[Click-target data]
↓↓↓
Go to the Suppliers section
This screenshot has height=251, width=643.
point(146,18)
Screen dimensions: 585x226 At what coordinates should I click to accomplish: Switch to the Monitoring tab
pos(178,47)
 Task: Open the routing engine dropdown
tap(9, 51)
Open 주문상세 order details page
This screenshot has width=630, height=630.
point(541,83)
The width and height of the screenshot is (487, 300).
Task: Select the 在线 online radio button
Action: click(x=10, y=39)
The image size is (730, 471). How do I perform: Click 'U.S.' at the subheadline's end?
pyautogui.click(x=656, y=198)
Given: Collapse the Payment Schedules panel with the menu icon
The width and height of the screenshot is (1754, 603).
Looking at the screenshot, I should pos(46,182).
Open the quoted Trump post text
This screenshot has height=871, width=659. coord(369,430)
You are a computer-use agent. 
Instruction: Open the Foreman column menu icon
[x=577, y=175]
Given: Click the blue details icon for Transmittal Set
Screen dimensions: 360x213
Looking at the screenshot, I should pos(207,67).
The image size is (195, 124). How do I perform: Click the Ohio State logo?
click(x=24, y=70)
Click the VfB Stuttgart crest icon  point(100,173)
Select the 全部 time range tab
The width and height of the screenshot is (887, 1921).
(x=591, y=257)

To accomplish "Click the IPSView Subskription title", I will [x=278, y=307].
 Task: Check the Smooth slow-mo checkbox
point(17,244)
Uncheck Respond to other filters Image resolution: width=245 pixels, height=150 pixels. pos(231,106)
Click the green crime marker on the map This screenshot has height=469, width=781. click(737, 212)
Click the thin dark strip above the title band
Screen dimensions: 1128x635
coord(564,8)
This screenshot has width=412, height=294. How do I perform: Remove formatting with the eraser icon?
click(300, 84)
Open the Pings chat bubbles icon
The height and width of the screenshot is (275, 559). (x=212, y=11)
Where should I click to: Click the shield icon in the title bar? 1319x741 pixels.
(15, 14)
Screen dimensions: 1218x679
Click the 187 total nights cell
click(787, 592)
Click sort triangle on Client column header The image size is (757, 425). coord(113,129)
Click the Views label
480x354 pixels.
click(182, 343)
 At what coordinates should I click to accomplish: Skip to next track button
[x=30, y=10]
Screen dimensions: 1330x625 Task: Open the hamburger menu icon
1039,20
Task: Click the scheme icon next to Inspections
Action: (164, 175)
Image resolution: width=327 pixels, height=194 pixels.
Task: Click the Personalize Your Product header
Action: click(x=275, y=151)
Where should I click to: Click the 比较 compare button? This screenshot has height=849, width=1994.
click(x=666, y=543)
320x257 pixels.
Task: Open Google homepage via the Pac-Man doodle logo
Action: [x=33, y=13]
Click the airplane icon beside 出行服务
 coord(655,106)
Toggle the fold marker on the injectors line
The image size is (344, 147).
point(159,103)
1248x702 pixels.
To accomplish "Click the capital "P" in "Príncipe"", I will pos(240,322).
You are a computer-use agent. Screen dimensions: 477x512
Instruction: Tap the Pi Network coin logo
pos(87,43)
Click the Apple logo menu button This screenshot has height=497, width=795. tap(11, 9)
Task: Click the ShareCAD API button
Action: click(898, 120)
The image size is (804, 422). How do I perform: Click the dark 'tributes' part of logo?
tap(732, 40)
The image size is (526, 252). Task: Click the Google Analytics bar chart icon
↑↑↑
• Exercise: Quote the material verbatim, starting at the line that contains "The image size is (195, 124)." and ending at the line that contains "click(182, 343)", with both of those lines included.

• Task solution:
The image size is (195, 124). How do I perform: Click the Ohio State logo?
click(x=24, y=70)
Click the VfB Stuttgart crest icon  point(100,173)
Select the 全部 time range tab
The width and height of the screenshot is (887, 1921).
(x=591, y=257)

To accomplish "Click the IPSView Subskription title", I will [x=278, y=307].
 Task: Check the Smooth slow-mo checkbox
point(17,244)
Uncheck Respond to other filters Image resolution: width=245 pixels, height=150 pixels. pos(231,106)
Click the green crime marker on the map This screenshot has height=469, width=781. click(737, 212)
Click the thin dark strip above the title band
Screen dimensions: 1128x635
coord(564,8)
This screenshot has width=412, height=294. How do I perform: Remove formatting with the eraser icon?
click(300, 84)
Open the Pings chat bubbles icon
The height and width of the screenshot is (275, 559). (x=212, y=11)
Where should I click to: Click the shield icon in the title bar? 1319x741 pixels.
(15, 14)
Screen dimensions: 1218x679
Click the 187 total nights cell
click(787, 592)
Click sort triangle on Client column header The image size is (757, 425). coord(113,129)
Click the Views label
480x354 pixels.
click(182, 343)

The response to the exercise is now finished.